Four days ago, as it happens, I was doing sit-ups in front of CNN and got to hear Giffords give a cogent, tough, funny account of her hopes and plans for the upcoming session of Congress. Today we are all reduced to watching as the commentators report, with grotesque cheeriness, the grand good news that she has managed to make a thumbs-up gesture. In the evening the same weirdly upbeat mood characterizes a memorial service for the victims, which takes place in a gym, is attended by twenty-eight-thousand people, and boasts no less a keynote speaker than Barack Obama himself. When the president reveals that Giffords has just managed to open her eyes for the first time, wild cheering breaks out, and for a moment it feels as if the crowd might start doing the wave. Afterwards commentators widely note the incongruity, but do not seem greatly troubled by it. Good speech, is the consensus. Fine speech. Rose to the occasion, might set a new tone for the country.

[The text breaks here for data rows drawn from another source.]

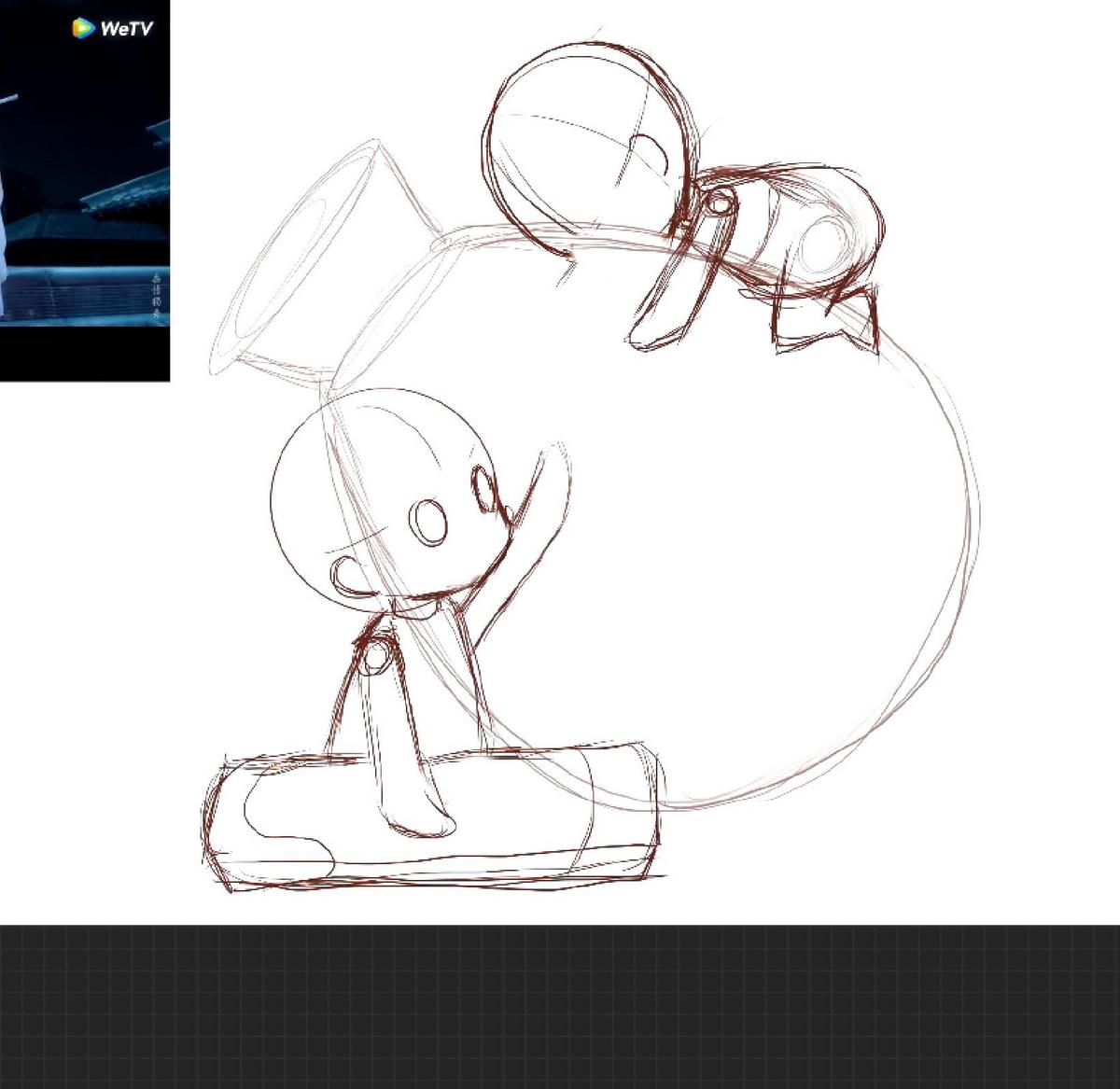Click the WeTV text watermark
1120x1089 pixels.
126,29
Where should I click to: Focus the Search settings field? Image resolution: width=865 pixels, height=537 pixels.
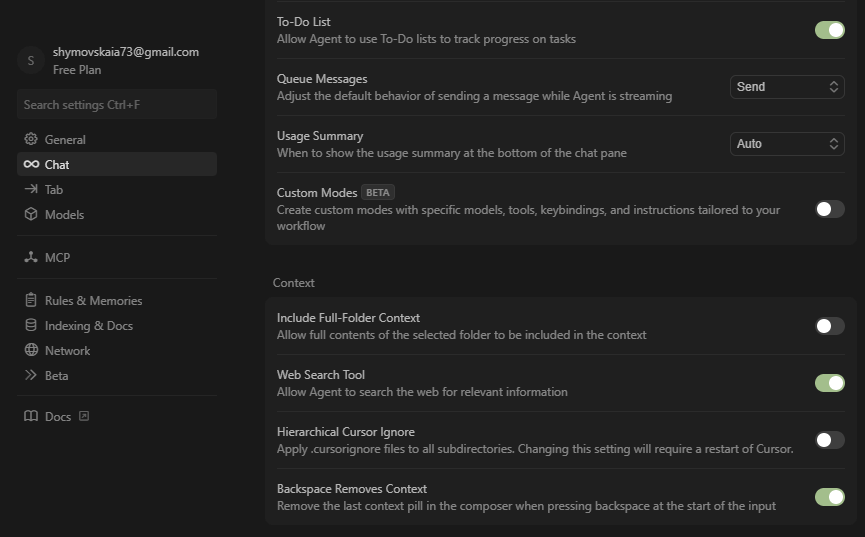(117, 105)
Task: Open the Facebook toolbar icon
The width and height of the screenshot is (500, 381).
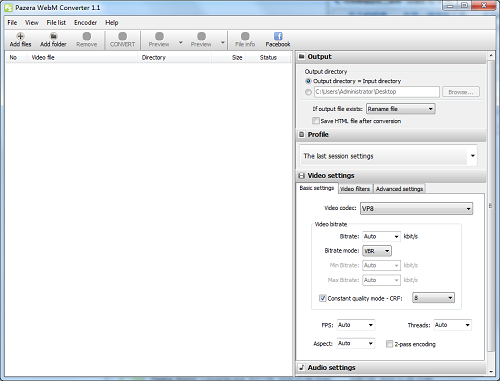Action: [x=278, y=40]
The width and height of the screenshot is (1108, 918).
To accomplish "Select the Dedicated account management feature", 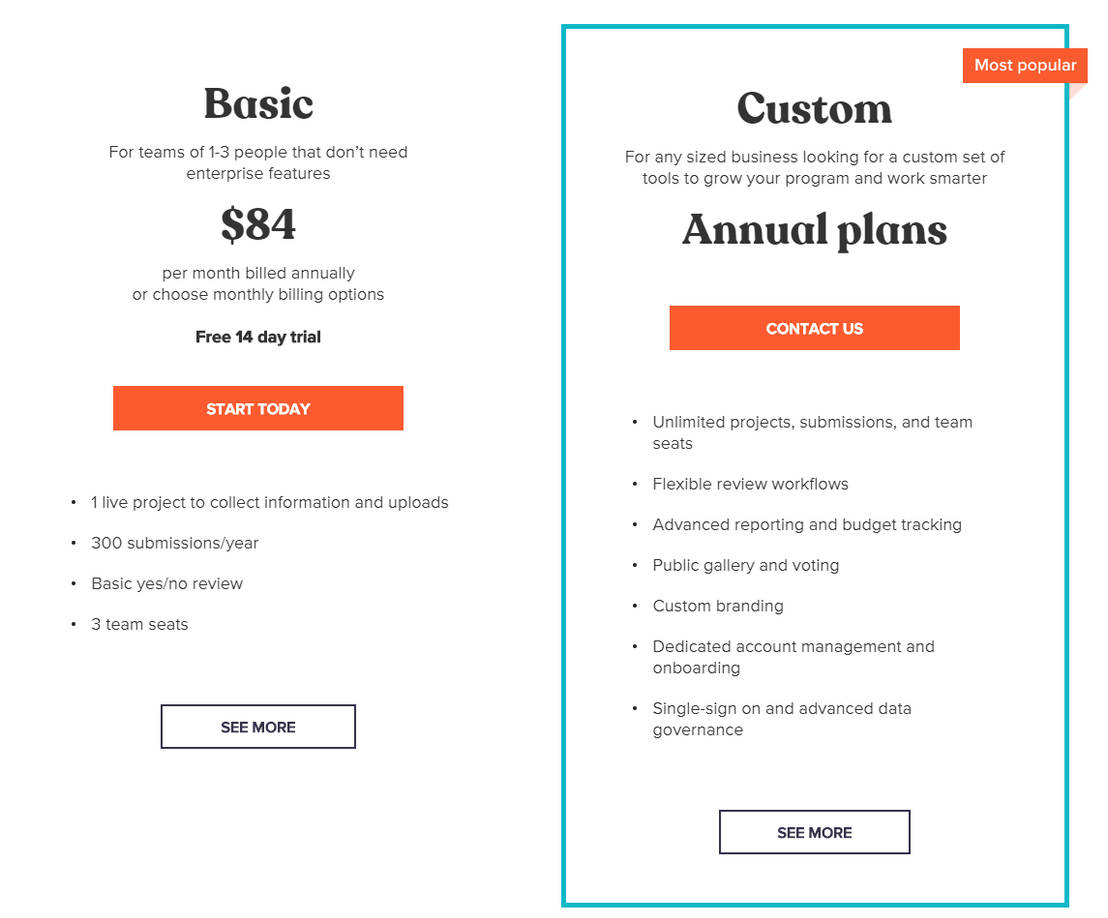I will (793, 657).
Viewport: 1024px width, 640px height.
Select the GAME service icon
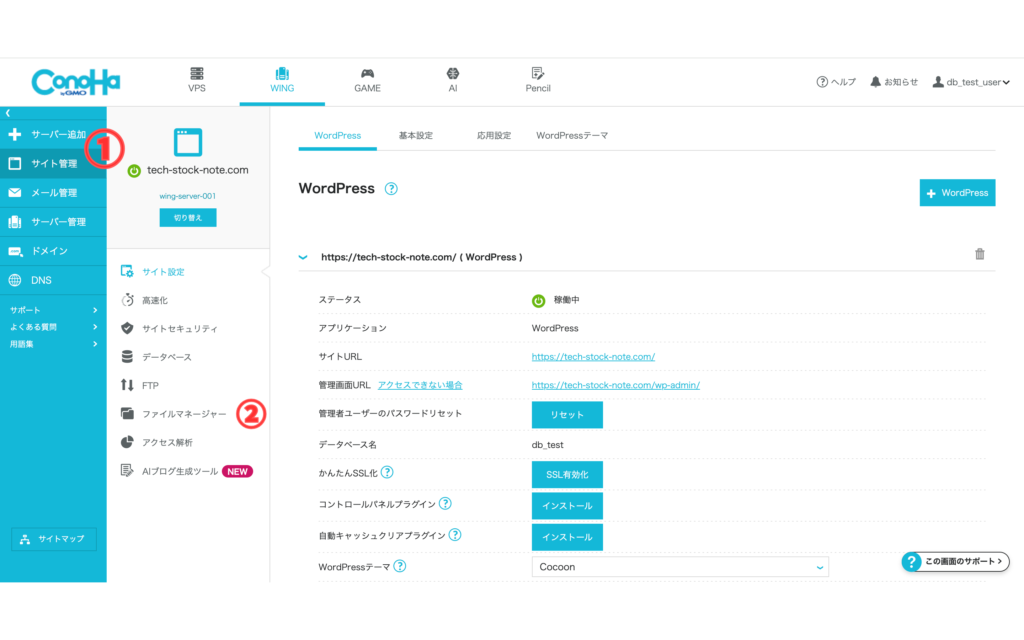(367, 80)
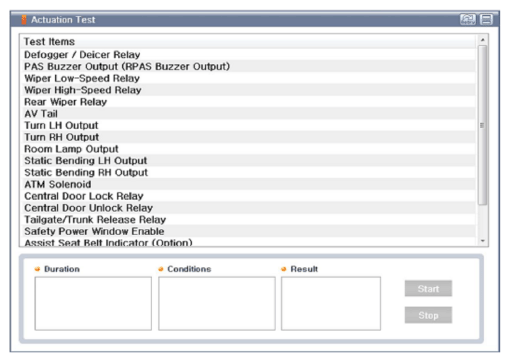Select Room Lamp Output test
Viewport: 510px width, 362px height.
tap(248, 149)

Christina Taylor-Green, the little girl, died of chest wounds. John Roll, the judge, was shot in the head like Giffords. But in the pictures beaming all around the planet, they are immaculately groomed and skillfully posed and terrifically smiling. They, too, look happy, happy, happy. If there are rain puddles in Heaven, the president says, Christina is splashing through them now. It is a line that would shame the third assistant sub-writer for Hallmark Cards, but it, too, wins a big round of applause.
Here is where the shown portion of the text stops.